What you need to do> Report every line in the rows below that contains the string "with", matching case exactly.

Data for this exercise>
— START —
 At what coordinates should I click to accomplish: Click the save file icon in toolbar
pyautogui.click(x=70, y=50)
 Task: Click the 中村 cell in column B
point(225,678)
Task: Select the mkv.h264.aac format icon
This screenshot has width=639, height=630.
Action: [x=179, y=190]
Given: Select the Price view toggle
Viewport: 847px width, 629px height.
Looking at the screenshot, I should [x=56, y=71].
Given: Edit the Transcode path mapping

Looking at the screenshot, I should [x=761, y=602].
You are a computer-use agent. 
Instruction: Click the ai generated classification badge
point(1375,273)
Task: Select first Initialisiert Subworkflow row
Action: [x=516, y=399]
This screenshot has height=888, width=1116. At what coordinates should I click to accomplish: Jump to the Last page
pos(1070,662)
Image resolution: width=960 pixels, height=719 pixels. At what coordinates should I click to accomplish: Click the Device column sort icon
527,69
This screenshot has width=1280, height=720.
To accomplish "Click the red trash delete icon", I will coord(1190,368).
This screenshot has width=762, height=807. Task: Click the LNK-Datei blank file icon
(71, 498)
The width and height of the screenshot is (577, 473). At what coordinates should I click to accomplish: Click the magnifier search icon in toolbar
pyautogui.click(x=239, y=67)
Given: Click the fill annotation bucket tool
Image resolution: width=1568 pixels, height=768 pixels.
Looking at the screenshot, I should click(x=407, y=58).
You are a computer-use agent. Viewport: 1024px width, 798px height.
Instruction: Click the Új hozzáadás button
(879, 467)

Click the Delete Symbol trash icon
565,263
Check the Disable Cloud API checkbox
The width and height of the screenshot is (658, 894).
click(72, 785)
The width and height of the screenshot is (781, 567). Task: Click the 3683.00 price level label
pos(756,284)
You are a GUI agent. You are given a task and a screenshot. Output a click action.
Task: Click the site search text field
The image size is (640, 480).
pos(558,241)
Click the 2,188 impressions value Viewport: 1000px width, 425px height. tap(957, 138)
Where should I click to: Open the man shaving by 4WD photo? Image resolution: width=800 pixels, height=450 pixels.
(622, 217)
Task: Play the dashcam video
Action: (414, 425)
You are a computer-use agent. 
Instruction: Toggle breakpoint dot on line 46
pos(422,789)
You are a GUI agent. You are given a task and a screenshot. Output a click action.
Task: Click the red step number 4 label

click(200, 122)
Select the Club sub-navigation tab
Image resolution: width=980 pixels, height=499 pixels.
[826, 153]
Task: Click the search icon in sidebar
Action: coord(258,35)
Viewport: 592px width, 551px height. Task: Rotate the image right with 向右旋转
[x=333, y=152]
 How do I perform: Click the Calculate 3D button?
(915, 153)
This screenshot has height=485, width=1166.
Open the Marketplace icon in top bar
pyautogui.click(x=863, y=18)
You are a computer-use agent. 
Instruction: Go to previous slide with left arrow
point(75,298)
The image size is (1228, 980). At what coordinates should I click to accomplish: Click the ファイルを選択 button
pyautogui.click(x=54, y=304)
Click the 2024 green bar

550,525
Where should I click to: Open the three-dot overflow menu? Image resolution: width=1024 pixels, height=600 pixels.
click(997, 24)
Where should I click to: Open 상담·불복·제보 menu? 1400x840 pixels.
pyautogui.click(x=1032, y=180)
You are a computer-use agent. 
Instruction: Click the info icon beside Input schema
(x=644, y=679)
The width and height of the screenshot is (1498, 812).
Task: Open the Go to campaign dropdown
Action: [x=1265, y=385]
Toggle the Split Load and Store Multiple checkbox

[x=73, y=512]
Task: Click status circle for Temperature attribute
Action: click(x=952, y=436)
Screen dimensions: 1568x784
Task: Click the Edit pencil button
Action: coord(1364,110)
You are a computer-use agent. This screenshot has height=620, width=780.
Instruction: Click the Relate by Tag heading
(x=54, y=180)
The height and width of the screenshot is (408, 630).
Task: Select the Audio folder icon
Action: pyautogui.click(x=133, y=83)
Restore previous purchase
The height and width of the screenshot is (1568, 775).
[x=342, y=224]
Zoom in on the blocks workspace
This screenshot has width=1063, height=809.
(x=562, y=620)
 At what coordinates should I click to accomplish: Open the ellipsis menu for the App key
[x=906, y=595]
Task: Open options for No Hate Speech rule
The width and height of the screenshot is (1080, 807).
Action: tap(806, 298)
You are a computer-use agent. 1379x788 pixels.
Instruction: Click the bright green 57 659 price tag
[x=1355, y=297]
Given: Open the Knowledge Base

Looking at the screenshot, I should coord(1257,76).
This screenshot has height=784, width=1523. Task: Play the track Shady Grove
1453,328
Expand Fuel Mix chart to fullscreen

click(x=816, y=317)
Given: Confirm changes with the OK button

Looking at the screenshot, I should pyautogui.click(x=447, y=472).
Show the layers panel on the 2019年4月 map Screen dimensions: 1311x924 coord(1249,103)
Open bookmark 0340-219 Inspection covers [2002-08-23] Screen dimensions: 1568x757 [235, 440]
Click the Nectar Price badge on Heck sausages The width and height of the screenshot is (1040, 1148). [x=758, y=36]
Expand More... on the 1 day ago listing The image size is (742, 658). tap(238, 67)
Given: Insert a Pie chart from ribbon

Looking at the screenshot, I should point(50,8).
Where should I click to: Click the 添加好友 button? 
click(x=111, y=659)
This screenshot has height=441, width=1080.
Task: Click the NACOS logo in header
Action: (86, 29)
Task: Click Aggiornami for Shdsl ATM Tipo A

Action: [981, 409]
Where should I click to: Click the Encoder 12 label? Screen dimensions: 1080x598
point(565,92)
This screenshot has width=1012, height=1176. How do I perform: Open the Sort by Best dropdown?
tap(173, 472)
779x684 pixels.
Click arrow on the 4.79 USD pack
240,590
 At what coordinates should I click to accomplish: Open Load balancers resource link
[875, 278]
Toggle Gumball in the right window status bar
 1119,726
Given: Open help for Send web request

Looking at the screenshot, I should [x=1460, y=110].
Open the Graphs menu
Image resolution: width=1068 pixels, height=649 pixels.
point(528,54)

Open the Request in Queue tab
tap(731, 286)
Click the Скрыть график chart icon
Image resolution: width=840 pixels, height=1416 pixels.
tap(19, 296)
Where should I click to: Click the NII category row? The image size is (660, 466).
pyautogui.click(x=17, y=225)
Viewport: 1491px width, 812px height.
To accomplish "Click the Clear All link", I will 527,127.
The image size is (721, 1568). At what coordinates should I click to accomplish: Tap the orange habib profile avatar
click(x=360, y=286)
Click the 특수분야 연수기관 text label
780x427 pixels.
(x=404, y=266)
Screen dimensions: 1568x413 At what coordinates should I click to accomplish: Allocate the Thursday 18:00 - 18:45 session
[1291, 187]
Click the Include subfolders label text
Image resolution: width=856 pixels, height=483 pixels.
— END —
Solved exercise>
Viewport: 592px width, 551px height. Task: Rotate the image right with 向右旋转
Instruction: Go to previous slide with left arrow
Given: Confirm changes with the OK button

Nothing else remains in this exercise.